Artist, Adjunct, Academic: on teaching art, the labor of teaching, and activism

 

By Jennie Shanker

 

Part of our eye is named for the reflection we see gazing into someone else’s. The pupil, from the Old French pupille, meant “orphan child”, and similarly in Latin, pupillus translates toorphan child”, “ward”, “minor”. It was the small version of the self seen reflected in the dark center of another’s eyes. Young students came to take on the title pupil as well, as they were tended to by people who were not their parents while working on their studies. After graduation, they were called alumnae, also a word from Latin meaning ‘a pupil’, or more literally “foster son”. Add the Latin word alma mater, “nourishing mother” and the implications are clear. Through their college studies, students are adopted and nurtured outside of the family by their school.

 

Sadly, changes in universities and colleges have made the sentiment implied by these words outdated.
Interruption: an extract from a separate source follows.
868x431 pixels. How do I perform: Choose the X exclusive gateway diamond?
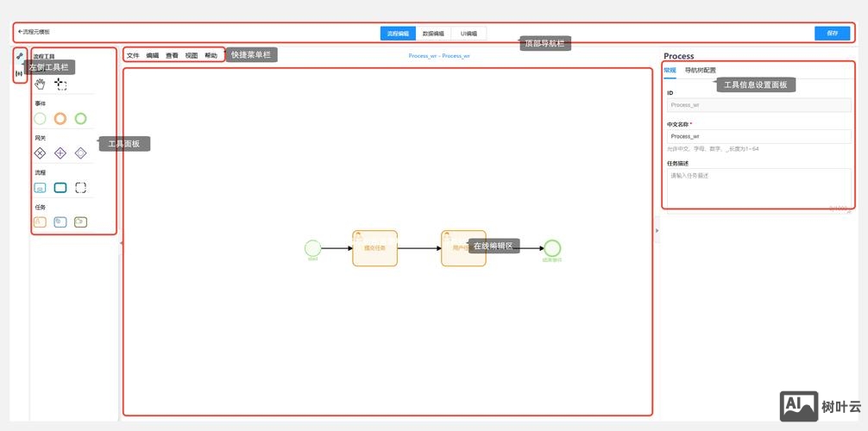pos(40,153)
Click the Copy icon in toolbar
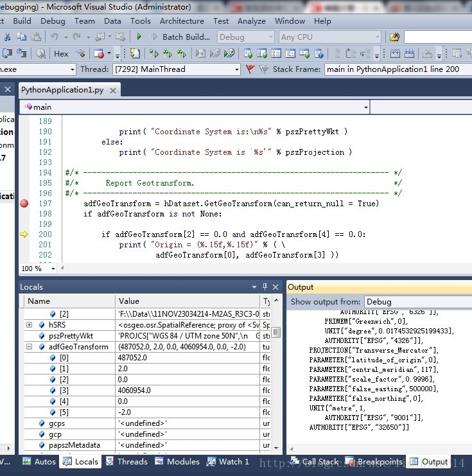 [x=21, y=37]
As in many other institutions committed to the greater good in society, leadership in higher education has been handed over to individuals who see the school first and foremost as a business. What isn’t a business these days? Corporations are considered people and their money is now speech. People are regarded as nothing but consumers, customers and numbers. Alumni who do well become poster children for their school’s advertising and recruitment efforts: they are presented as the products of their institutions. In the business analogy, students are now customers who purchase a school’s services to transform themselves into a product that will be viable in a particular market. Thanks to contemporary business practices, our factories have moved overseas and education has become a new territory for American manufacturing.

 

This situation represents a radical change in the core ethics of higher education. Students going to college are making an investment in themselves. Schools offer them an opportunity: if they commit to a difficult process of learning, the path will lead to a substantive transformation by the time they graduate. Learning is a developmental process; it can’t be packaged and handed to someone like a soy latte. The parallels between schools and businesses work only on a superficial level. It’s true that someone offers money in exchange for access to services. But these services, offered by teachers, are far different than an ordinary service or product.

 

Teaching is an exceptionally complicated craft, perhaps in the arts and humanities especially. One size cannot fit all. In fact, if you have just one size, it just won’t fit. This is work that is by necessity personalized and tailored. We cultivate creative thinkers, doers, and makers; we encourage individualism, not conformity. We work with students in the achievement of a voice that is uniquely theirs. A person who has been brought through a transformative process is not a product. Graduates are less standardized, and further realized as individuals than they had been before their enrollment.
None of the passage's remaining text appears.